▶ WORK ITEM: Copy out all of the records, exactly as they appear.

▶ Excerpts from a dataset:

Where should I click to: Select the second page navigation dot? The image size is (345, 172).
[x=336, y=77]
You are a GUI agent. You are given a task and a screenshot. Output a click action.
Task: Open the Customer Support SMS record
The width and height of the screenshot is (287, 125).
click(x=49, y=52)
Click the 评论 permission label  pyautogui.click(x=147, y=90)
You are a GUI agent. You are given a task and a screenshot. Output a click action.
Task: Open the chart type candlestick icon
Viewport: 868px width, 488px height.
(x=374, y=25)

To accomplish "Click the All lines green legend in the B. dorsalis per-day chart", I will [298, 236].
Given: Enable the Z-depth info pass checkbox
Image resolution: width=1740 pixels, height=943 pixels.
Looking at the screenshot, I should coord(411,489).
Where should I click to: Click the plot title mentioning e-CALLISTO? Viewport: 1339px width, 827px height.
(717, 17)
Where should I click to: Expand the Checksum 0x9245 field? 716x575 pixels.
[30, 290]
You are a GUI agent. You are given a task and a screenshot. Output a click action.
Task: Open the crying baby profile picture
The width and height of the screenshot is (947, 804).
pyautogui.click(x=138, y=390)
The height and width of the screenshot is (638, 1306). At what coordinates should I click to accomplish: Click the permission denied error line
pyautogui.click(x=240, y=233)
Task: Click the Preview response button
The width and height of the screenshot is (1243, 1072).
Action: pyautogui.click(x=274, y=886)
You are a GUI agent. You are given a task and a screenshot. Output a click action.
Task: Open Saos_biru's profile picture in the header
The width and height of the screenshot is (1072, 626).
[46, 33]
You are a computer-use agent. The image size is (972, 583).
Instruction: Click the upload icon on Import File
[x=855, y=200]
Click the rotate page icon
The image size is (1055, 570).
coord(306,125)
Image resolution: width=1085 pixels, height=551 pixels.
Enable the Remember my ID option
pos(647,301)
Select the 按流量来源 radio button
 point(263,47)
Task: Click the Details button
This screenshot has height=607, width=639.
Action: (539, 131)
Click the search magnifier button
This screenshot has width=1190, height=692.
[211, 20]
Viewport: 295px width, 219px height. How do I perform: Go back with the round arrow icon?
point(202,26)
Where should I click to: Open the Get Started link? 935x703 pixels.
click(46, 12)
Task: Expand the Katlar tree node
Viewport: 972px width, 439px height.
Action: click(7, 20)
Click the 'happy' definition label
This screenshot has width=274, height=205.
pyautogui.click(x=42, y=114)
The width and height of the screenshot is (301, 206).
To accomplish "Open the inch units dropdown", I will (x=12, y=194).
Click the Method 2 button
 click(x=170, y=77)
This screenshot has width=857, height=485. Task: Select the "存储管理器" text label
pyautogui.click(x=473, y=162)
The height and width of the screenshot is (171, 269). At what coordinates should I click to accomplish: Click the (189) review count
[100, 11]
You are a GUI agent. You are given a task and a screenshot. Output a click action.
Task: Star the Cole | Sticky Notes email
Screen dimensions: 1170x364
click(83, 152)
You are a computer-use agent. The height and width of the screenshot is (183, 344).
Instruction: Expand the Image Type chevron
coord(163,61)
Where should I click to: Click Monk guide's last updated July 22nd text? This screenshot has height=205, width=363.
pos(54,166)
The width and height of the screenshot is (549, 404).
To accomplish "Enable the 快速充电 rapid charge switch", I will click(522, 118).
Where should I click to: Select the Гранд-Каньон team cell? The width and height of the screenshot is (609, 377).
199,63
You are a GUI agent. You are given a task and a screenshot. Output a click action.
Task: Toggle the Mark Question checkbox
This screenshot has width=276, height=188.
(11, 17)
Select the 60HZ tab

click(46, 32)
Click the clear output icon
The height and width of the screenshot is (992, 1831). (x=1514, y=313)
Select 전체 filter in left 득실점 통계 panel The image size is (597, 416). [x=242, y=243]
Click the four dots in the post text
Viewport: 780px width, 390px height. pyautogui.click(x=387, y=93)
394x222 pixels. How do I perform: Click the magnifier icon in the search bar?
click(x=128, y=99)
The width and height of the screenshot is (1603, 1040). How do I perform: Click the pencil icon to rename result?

▶ SOLUTION:
Where should I click to: Select the second page navigation dot? The image size is (345, 172).
[x=336, y=77]
You are a GUI agent. You are given a task and a screenshot. Output a click action.
Task: Open the Customer Support SMS record
The width and height of the screenshot is (287, 125).
click(x=49, y=52)
Click the 评论 permission label  pyautogui.click(x=147, y=90)
You are a GUI agent. You are given a task and a screenshot. Output a click action.
Task: Open the chart type candlestick icon
Viewport: 868px width, 488px height.
(x=374, y=25)

To accomplish "Click the All lines green legend in the B. dorsalis per-day chart", I will [298, 236].
Given: Enable the Z-depth info pass checkbox
Image resolution: width=1740 pixels, height=943 pixels.
Looking at the screenshot, I should coord(411,489).
Where should I click to: Click the plot title mentioning e-CALLISTO? Viewport: 1339px width, 827px height.
(717, 17)
Where should I click to: Expand the Checksum 0x9245 field? 716x575 pixels.
[30, 290]
You are a GUI agent. You are given a task and a screenshot. Output a click action.
Task: Open the crying baby profile picture
The width and height of the screenshot is (947, 804).
pyautogui.click(x=138, y=390)
The height and width of the screenshot is (638, 1306). At what coordinates should I click to accomplish: Click the permission denied error line
pyautogui.click(x=240, y=233)
Task: Click the Preview response button
The width and height of the screenshot is (1243, 1072).
Action: pyautogui.click(x=274, y=886)
You are a GUI agent. You are given a task and a screenshot. Output a click action.
Task: Open Saos_biru's profile picture in the header
The width and height of the screenshot is (1072, 626).
[46, 33]
You are a computer-use agent. The image size is (972, 583).
Instruction: Click the upload icon on Import File
[x=855, y=200]
Click the rotate page icon
The image size is (1055, 570).
coord(306,125)
Image resolution: width=1085 pixels, height=551 pixels.
Enable the Remember my ID option
pos(647,301)
Select the 按流量来源 radio button
 point(263,47)
Task: Click the Details button
This screenshot has height=607, width=639.
Action: (539, 131)
Click the search magnifier button
This screenshot has width=1190, height=692.
[211, 20]
Viewport: 295px width, 219px height. How do I perform: Go back with the round arrow icon?
point(202,26)
Where should I click to: Open the Get Started link? 935x703 pixels.
click(46, 12)
Task: Expand the Katlar tree node
Viewport: 972px width, 439px height.
Action: click(7, 20)
Click the 'happy' definition label
This screenshot has width=274, height=205.
pyautogui.click(x=42, y=114)
The width and height of the screenshot is (301, 206).
To accomplish "Open the inch units dropdown", I will (x=12, y=194).
Click the Method 2 button
 click(x=170, y=77)
This screenshot has width=857, height=485. Task: Select the "存储管理器" text label
pyautogui.click(x=473, y=162)
The height and width of the screenshot is (171, 269). At what coordinates should I click to accomplish: Click the (189) review count
[100, 11]
You are a GUI agent. You are given a task and a screenshot. Output a click action.
Task: Star the Cole | Sticky Notes email
Screen dimensions: 1170x364
click(83, 152)
You are a computer-use agent. The height and width of the screenshot is (183, 344).
Instruction: Expand the Image Type chevron
coord(163,61)
Where should I click to: Click Monk guide's last updated July 22nd text? This screenshot has height=205, width=363.
pos(54,166)
The width and height of the screenshot is (549, 404).
To accomplish "Enable the 快速充电 rapid charge switch", I will click(522, 118).
Where should I click to: Select the Гранд-Каньон team cell? The width and height of the screenshot is (609, 377).
199,63
You are a GUI agent. You are given a task and a screenshot. Output a click action.
Task: Toggle the Mark Question checkbox
This screenshot has width=276, height=188.
(11, 17)
Select the 60HZ tab

click(46, 32)
Click the clear output icon
The height and width of the screenshot is (992, 1831). (x=1514, y=313)
Select 전체 filter in left 득실점 통계 panel The image size is (597, 416). [x=242, y=243]
Click the four dots in the post text
Viewport: 780px width, 390px height. pyautogui.click(x=387, y=93)
394x222 pixels. How do I perform: Click the magnifier icon in the search bar?
click(x=128, y=99)
The width and height of the screenshot is (1603, 1040). How do I perform: Click the pencil icon to rename result?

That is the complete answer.